Note: crashdump_viewer had poor large file support in 2015, but since then it seems to have had updates to use a similar segment indexing strategy. crashdump_viewer probably works reasonably with large files now, but my complaints about it being hard to use programmatically are still true.

edump is an Erlang library for efficiently parsing and analysing information in erl_crash.dump files. The main trick it uses is to build an index of segments in a full crashdump file. Indexing the file, or reading the file without an index requires reading the entire thing to find what you want, but an edump *.eidx file will give you random access to segments inside a crashdump of any size.

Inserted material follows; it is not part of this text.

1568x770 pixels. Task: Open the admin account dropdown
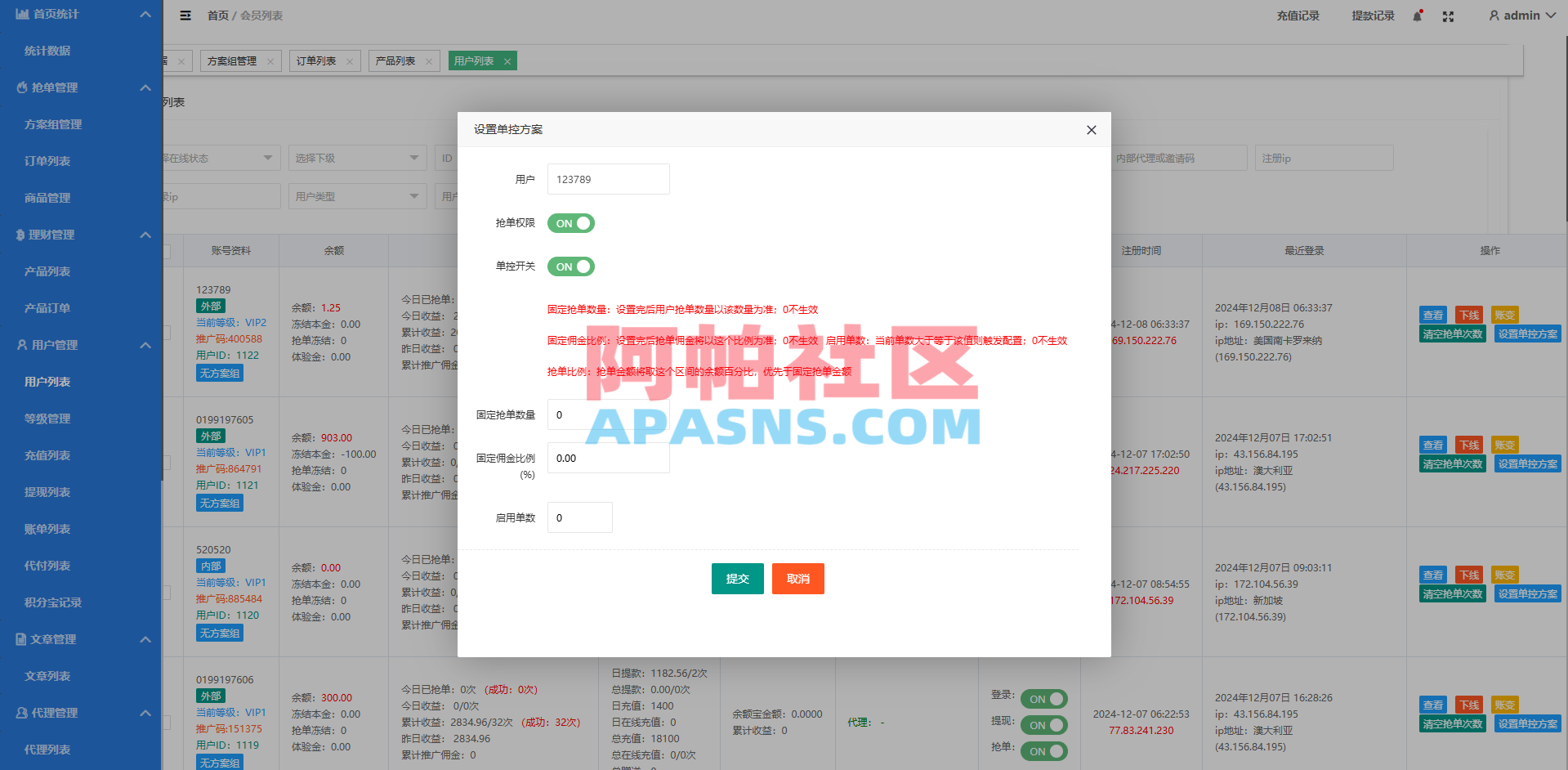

This library includes code for parsing different kinds of crashdump segment, can reconstruct process dictionaries, message queues and stacks from process heaps, and perform a number of basic analysis on information usually present in crashdumps.

Build

$ rebar3 compile

If you'd like the 'edump' escript tool as well, run

$ rebar3 escriptize

Use

Reading a crashdump

$ rebar3 shell
> Handle = edump:open("/path/to/erl_crash.dump").
...<edump Handle>

edump:open parses a crashdump file, creates an index of segments in the dump, (by default) writes the index file to CrashdumpFile ++ ".eidx" and returns a usable handle to the index. Further crashdump investigation functions use a Handle. This is optimized if there's already an eidx file for the dump - we skip the dump file completely and load the index.

Basic info

> edump:ports(Handle).
[{port,<<"#Port<0.1>">>},
 {port,<<"#Port<0.47>">>},
 {port,<<"#Port<0.404>">>},
 {port,<<"#Port<0.413>">>}]
> edump:processes(Handle).
[{proc,<<"<0.0.0>">>},
 {proc,<<"<0.3.0>">>},
 {proc,<<"<0.5.0>">>},
 {proc,<<"<0.6.0>">>},
 {proc,<<"<0.8.0>">>},
 {proc,<<"<0.9.0>">>},
 {proc,<<"<0.10.0>">>}|...]

Indexes store data about crashdump file segments. Segments have ids, for instance {proc, <<"<0.0.0>">>} or {port, <<"#Port<0.1>">>}. You can get more information about a segment by id:

> edump:info({port,<<"#Port<0.1>">>}, Handle).
{port,[{slot,1},
       {connected,{proc,<<"<0.3.0>">>}},
       {links,{proc,<<"<0.3.0>">>}},
       {driver,<<"efile">>}],
      []}

Drawing Process Graphs

There are some analysis modules that will construct a graph of erlang entities (port, processes, nodes, etc) from the data in a crashdump and turn these into GraphViz dot files for viewing.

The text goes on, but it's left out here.